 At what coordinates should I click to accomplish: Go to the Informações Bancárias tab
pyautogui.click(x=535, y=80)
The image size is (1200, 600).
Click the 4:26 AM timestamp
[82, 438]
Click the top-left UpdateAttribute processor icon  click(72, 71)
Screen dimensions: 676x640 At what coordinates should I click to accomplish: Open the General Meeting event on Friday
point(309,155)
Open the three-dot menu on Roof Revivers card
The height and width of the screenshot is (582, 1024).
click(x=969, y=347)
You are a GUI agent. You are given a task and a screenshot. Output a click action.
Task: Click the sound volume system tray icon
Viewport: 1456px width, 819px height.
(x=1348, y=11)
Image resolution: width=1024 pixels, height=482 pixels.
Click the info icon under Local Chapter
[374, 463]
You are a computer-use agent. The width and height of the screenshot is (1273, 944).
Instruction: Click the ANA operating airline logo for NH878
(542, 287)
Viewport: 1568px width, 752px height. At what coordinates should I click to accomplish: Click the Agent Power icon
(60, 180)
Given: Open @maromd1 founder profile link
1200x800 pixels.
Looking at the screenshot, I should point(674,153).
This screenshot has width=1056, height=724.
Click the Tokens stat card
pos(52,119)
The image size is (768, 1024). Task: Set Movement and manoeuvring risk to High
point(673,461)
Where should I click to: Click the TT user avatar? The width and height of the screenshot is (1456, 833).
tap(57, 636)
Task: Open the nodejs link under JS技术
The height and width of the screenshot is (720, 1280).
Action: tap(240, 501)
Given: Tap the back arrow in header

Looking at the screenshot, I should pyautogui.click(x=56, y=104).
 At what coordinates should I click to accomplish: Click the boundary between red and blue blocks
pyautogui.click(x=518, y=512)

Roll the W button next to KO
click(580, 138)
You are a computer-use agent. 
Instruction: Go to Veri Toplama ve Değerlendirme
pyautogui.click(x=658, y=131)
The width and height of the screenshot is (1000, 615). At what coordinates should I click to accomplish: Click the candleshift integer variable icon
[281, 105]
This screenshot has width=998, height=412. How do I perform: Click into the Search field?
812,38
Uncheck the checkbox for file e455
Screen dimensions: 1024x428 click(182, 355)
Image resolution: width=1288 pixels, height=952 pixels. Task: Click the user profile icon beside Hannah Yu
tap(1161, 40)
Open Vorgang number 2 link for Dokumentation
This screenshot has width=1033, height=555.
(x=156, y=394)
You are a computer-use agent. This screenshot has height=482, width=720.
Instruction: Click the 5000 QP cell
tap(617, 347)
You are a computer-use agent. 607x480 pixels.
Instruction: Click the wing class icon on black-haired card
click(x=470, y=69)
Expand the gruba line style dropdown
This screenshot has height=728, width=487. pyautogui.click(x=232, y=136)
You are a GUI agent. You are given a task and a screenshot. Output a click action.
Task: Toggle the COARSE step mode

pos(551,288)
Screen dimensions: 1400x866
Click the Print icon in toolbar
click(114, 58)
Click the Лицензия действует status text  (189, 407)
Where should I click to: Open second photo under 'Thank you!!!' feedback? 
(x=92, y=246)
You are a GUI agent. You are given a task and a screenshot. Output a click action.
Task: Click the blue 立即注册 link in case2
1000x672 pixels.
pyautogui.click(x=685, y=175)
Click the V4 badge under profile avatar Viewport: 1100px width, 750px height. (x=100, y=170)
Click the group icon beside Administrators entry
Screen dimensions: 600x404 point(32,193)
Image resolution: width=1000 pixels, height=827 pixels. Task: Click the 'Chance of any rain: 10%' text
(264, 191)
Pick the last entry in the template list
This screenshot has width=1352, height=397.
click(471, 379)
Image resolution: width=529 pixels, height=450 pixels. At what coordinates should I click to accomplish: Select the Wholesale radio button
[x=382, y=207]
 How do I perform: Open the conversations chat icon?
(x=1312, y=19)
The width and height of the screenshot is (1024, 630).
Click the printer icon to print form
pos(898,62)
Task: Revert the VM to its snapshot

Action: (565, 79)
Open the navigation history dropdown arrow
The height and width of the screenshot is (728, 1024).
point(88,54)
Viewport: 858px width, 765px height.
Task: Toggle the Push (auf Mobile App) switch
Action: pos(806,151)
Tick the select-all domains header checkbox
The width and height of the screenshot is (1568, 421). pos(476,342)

# # # #

* _Problem statement_:
Reproduce word for word the material above, starting with the line that has "Instruction: Click the 5000 QP cell" and stopping after the line that has "The width and height of the screenshot is (1024, 630).".

* _Worked solution_:
Instruction: Click the 5000 QP cell
tap(617, 347)
You are a computer-use agent. 607x480 pixels.
Instruction: Click the wing class icon on black-haired card
click(x=470, y=69)
Expand the gruba line style dropdown
This screenshot has height=728, width=487. pyautogui.click(x=232, y=136)
You are a GUI agent. You are given a task and a screenshot. Output a click action.
Task: Toggle the COARSE step mode

pos(551,288)
Screen dimensions: 1400x866
Click the Print icon in toolbar
click(114, 58)
Click the Лицензия действует status text  (189, 407)
Where should I click to: Open second photo under 'Thank you!!!' feedback? 
(x=92, y=246)
You are a GUI agent. You are given a task and a screenshot. Output a click action.
Task: Click the blue 立即注册 link in case2
1000x672 pixels.
pyautogui.click(x=685, y=175)
Click the V4 badge under profile avatar Viewport: 1100px width, 750px height. (x=100, y=170)
Click the group icon beside Administrators entry
Screen dimensions: 600x404 point(32,193)
Image resolution: width=1000 pixels, height=827 pixels. Task: Click the 'Chance of any rain: 10%' text
(264, 191)
Pick the last entry in the template list
This screenshot has width=1352, height=397.
click(471, 379)
Image resolution: width=529 pixels, height=450 pixels. At what coordinates should I click to accomplish: Select the Wholesale radio button
[x=382, y=207]
 How do I perform: Open the conversations chat icon?
(x=1312, y=19)
The width and height of the screenshot is (1024, 630).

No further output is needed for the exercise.